This book is the perfect example of why sometimes, just sometimes you should either get an editor or shoot the old one. Just kidding, maiming is enough.
"Yesterday's Heroes" was intriguing and hilarious. It also severly lacked a proper, brutal editing hand to
a) mercilessly cut this book down from its what, measly 550~ pages. Let's be honest, your standard revenge-plot (even when involving twists or red herrings) gets by with HALF. While I do adore the ramblings of certain evil characters, you could have cut those by half, compressing it and making it even more hilarious. Just saying. Too much.

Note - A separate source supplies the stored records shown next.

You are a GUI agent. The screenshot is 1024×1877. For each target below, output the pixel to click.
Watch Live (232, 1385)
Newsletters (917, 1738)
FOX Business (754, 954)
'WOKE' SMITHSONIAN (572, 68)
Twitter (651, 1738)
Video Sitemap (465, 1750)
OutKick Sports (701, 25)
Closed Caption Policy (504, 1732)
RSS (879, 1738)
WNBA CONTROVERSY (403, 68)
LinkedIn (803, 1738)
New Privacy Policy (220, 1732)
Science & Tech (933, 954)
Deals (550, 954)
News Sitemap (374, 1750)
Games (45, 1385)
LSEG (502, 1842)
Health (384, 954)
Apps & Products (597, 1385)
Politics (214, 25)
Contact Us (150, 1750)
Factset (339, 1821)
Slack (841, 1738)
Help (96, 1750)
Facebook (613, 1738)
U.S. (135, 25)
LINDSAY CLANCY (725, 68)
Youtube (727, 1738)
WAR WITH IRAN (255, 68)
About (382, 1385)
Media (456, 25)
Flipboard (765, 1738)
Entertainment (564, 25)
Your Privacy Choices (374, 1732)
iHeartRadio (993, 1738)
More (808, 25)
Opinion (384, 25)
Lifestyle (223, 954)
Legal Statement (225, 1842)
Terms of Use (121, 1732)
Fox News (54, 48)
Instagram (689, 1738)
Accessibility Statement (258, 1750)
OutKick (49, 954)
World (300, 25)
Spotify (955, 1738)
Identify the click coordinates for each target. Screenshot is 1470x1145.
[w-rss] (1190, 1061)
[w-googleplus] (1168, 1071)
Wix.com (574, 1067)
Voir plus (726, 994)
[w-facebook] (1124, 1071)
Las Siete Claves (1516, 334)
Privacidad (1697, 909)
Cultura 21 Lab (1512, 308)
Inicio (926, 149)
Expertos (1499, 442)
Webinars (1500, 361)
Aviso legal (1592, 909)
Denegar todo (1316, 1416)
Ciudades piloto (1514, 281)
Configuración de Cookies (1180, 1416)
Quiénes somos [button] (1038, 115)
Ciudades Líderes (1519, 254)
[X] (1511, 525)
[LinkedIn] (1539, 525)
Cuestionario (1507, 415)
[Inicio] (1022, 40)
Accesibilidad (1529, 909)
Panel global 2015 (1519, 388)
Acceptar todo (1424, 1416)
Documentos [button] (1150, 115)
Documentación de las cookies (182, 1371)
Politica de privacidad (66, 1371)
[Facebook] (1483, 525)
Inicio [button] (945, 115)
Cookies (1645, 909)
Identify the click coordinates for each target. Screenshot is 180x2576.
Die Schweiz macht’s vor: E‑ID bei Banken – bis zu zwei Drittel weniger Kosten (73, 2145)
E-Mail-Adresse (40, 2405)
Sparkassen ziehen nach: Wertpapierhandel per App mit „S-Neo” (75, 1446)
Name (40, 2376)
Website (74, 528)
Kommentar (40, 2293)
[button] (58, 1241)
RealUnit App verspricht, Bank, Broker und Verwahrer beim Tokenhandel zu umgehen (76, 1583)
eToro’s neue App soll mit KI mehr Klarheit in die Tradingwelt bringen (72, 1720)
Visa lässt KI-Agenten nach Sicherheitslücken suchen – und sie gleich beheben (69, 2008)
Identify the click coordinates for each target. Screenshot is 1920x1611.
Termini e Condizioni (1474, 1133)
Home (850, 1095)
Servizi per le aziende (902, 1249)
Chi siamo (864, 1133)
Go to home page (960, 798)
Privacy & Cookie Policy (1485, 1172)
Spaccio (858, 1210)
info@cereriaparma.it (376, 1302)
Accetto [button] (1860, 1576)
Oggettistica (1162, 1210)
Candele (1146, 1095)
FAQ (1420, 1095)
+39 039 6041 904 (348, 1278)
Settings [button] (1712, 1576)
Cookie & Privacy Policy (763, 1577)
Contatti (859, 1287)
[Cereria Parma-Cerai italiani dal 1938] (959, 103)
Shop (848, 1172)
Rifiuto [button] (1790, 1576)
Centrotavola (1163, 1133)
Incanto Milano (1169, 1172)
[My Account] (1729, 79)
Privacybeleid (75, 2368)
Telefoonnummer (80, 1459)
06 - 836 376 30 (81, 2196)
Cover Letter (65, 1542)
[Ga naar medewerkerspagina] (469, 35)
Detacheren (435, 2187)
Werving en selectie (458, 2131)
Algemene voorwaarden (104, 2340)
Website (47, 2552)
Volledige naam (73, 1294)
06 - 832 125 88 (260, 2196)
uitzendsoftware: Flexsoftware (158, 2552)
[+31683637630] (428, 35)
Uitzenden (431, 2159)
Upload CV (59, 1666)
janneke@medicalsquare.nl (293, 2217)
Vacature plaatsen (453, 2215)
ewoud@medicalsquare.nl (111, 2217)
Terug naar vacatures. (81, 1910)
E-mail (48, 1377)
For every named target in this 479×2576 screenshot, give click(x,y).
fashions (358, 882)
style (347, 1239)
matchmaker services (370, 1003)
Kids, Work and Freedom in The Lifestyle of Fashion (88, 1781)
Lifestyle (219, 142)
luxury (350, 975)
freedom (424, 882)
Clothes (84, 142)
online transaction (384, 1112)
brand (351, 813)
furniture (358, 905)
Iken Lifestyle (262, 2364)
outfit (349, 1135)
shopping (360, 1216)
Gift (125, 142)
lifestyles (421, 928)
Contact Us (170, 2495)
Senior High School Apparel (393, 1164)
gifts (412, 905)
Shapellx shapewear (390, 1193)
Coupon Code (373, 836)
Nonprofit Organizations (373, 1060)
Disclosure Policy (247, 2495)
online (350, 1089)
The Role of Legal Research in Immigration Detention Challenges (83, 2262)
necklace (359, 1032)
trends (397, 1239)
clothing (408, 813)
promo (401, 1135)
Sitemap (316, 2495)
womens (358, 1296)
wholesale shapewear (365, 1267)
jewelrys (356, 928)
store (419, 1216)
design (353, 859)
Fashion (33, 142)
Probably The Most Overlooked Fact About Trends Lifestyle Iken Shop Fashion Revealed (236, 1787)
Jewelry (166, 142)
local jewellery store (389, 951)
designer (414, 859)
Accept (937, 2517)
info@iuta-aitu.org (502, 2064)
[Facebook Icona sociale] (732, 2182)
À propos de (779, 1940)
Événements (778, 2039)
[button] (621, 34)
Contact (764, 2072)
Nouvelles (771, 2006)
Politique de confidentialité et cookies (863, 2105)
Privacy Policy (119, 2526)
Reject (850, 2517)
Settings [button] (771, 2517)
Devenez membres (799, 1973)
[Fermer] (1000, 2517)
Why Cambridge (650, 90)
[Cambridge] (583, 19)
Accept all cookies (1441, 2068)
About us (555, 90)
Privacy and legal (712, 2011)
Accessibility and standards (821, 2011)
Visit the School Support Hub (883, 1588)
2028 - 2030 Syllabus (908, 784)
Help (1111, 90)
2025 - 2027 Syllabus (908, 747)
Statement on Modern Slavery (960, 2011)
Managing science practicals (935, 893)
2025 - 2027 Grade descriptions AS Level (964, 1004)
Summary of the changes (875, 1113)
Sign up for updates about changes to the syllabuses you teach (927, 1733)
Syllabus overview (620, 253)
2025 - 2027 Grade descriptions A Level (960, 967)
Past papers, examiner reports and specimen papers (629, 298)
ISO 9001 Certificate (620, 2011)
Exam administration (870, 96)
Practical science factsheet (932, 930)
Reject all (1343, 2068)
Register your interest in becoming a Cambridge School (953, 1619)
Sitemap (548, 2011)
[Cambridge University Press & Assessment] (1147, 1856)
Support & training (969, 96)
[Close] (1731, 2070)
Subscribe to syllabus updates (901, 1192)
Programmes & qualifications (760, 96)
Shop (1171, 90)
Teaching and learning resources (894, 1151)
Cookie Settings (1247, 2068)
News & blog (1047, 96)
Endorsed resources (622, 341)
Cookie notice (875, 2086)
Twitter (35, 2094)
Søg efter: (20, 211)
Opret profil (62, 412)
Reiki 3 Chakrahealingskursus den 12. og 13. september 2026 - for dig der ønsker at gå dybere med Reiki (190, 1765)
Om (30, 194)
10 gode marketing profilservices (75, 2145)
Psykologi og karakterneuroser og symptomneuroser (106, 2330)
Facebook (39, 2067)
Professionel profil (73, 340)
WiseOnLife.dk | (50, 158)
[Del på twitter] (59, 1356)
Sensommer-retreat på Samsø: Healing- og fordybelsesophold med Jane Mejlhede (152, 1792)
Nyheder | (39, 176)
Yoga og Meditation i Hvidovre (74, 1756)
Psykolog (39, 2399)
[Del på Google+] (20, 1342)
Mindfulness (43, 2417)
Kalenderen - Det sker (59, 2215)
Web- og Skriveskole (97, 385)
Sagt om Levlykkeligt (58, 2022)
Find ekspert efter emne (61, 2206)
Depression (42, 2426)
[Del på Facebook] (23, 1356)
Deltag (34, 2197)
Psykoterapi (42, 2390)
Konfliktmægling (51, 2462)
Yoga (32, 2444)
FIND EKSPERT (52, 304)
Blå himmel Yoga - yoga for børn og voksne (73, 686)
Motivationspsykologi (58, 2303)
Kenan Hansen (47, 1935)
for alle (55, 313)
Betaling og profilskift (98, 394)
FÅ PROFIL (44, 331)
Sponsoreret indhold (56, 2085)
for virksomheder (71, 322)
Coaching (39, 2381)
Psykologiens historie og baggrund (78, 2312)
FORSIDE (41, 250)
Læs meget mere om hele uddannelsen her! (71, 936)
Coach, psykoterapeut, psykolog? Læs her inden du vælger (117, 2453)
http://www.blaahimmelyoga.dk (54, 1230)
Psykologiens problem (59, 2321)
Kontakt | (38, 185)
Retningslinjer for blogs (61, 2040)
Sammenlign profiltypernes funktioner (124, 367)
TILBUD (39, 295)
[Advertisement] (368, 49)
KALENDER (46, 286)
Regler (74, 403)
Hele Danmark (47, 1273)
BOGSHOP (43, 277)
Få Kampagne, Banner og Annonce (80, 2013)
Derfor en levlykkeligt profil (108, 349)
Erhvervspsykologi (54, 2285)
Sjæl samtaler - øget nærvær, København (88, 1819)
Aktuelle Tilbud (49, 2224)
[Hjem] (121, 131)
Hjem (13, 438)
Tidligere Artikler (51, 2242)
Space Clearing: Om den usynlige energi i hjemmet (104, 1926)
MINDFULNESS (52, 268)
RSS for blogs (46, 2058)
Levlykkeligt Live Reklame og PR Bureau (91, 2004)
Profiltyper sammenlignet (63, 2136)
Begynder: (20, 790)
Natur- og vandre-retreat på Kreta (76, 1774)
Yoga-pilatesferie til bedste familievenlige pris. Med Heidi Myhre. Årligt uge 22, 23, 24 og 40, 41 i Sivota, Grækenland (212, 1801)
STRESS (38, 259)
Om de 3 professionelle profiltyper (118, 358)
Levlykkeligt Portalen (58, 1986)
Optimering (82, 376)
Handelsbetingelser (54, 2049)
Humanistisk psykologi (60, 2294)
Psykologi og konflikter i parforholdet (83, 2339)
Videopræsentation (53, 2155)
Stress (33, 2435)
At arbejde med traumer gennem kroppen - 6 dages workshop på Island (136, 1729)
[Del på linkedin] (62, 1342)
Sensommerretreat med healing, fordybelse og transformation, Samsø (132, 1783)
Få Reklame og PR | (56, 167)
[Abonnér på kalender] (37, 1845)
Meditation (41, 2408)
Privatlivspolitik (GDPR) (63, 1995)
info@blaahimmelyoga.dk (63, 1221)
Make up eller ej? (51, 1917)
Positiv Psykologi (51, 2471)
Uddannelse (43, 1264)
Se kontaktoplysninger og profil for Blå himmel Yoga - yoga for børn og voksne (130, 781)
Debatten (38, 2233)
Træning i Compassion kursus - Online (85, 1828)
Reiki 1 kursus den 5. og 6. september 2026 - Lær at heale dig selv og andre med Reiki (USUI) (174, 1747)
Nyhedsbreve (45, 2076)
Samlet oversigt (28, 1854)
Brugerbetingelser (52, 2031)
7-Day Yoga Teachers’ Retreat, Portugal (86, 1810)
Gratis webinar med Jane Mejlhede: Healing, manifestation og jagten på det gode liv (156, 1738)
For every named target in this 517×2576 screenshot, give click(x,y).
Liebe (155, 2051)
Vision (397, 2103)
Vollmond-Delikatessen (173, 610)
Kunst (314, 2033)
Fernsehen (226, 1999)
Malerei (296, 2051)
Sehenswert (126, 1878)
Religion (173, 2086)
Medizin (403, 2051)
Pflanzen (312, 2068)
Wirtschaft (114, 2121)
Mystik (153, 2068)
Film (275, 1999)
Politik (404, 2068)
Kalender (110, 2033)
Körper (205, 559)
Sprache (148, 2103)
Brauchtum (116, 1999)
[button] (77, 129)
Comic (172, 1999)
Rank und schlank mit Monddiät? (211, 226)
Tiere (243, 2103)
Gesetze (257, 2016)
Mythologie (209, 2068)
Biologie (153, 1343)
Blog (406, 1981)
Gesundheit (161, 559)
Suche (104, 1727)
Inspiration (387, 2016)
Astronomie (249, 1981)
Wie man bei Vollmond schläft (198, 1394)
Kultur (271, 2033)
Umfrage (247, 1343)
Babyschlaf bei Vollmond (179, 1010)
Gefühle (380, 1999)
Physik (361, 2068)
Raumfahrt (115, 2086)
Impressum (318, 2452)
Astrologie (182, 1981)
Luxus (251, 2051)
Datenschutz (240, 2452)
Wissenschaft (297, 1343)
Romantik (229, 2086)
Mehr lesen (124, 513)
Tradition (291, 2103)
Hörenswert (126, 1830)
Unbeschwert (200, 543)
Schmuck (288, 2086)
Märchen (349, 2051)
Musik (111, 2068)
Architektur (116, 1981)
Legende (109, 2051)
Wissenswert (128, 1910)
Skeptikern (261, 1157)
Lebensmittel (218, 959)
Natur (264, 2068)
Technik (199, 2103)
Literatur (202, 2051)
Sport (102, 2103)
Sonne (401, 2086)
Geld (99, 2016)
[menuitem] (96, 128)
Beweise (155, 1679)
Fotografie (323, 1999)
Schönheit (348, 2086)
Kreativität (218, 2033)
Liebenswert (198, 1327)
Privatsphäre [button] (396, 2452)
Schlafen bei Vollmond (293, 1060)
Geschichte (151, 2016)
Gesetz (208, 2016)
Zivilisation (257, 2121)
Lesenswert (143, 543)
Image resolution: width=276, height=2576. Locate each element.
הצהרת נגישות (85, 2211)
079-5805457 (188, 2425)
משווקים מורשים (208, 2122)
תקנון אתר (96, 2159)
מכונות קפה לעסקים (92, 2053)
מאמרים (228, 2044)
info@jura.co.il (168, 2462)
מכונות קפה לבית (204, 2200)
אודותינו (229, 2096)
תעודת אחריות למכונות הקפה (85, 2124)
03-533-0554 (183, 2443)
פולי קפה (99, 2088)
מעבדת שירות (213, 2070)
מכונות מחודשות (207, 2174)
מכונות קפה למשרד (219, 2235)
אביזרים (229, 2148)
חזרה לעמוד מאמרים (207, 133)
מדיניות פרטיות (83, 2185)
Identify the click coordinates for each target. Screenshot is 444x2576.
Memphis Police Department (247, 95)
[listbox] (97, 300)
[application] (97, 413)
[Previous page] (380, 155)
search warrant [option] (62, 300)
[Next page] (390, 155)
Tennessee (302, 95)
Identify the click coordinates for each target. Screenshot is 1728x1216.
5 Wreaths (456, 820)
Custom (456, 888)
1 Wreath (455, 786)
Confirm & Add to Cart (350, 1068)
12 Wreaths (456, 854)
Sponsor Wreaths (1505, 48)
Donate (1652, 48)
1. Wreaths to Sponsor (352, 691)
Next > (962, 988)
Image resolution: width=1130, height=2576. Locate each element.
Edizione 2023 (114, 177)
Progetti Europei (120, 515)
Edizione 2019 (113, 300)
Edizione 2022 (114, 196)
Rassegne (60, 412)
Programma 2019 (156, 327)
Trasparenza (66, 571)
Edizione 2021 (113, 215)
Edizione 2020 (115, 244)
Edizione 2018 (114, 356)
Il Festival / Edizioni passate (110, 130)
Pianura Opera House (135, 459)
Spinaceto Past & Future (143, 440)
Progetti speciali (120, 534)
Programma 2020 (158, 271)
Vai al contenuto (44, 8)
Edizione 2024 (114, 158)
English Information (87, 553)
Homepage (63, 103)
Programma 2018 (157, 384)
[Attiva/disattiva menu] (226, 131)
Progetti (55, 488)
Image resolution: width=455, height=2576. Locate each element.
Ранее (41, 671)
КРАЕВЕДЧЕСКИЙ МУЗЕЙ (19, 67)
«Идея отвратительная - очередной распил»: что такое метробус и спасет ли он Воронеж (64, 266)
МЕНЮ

b) even more mercilessly erase some characters. I do like my characters worthy of being remembered, but being introduced to the whole batch of the villain character set was just TOO MUCH. (Just measly 20+ characters! But of course I remember them all! I mean, who wouldn't? Wait, what do you mean, who is Inferno? Ahhhmm... that chick there? Who later appears and has a rather epic scene but who I can't even remember ever being introduced?) I don't care how awesome they are, how funny, hilarious, how much thought was put in them - if I forget them and don't miss out at all, they apparently weren't needed for the story anyway. Also, the Lizard and the Bird could have been easily compressed into one character. What the "Narrator" was there for, no idea, he was just irritating to read.
c) properly edit out some typos. Frankly, I don't care much about typos. However, it might kill the reading flow a bit (meaning a lot) if there's always things like"he" does something that's actually "she" doing. The words are correct, but it's usually one letter wrong, making it another word completely. I've never seen such distracting, annoying typos ever in my whole reading experience. (Counting only the professional ones) Gratulations, book! That's not something you should be proud of.
But, but, there were good points! And obviously there were, or I would have stopped reading this really not long at all book (550 PAGES!)! This book would ordinarily get 5 stars, but due to it being a troll and only occasionally giving me glimpses of how awesome it truly could be, just not delivering it, it gets 4 stars. Seriously. The scene with Traitor? Best 5 pages of the book. Now that I think about it, he could have been erased, too, due to not being important to the story all that much - naw. Keep the guy, he's such a hilarious disloyal bastard.
The characters - while too many to talk about - are well crafted, well thought out with a ton of personality. I do recommend reading between the lines a lot, as frankly most of those bastards are self-lying non-thrustworthy narrators. It's really not a book for kids, as it does have a couple of sex scenes. I'd give it the tag "New Adult" or "Adult". Also, I absolutely loved the different Point of Views. Well done, author, well done. Every point of view had a distinct, clear voice and made me love & understand the character a bit more. I repeat: Excellent job there.
Some characters (Holly!) reminded me of other characters (Harley Quinn! In the winter edition!), but otherwise I thought the whole bunch was (more or less) interesting. If I didn't forget about them due to never appearing again, that is. (I never got the character "Narrator" though and frankly, I don't know enough about him to care.)
The plot itself included a bit of a new approach of taking down the other side, but overall the plot wasn't worth writing home about. No thrilling twists (the one that did exist could have also not existed at all, wouldn't have changed the story at all).
The characters and actions itself were what made this book fun. By this point, I either have your interest for this book or not. So now, shall we introduce the main characters to seal the deal?
- Let' start with Harlot: Your girl next door! If she were evil. But not really evil, just loving her evil friends and family. So actually a good girl with a big grey questionable ethical compass. Also a stalker.
- Next is Wyatt: Your emo boy. If he were raised as a superhero by very, very questionable methods by very, very psychotic behaving superhero parents. Also, when he snaps, he gets truly awesome. Otherwise reverts back to emo boy. But oh, when he does snap <3 Bloodthirsty Wyatt is fun. And no, I never want bloodthirsty Wyatt around in real life.
- Traitor: Easily best character of the book. The name is program, people!
Ah, and also, big plus: The book wasn't sexist or otherwise questionable. Our big girls never put up with shit from the other characters, they gave back as much as they got, and did as they wanted. I like something like that. All in all, I recommend it to superhero lovers! Unless you detest typos, then I guess you should maybe consider staying away from this one.
/Actually, don't start maiming people for real, folks! That was just a joke. Just saying.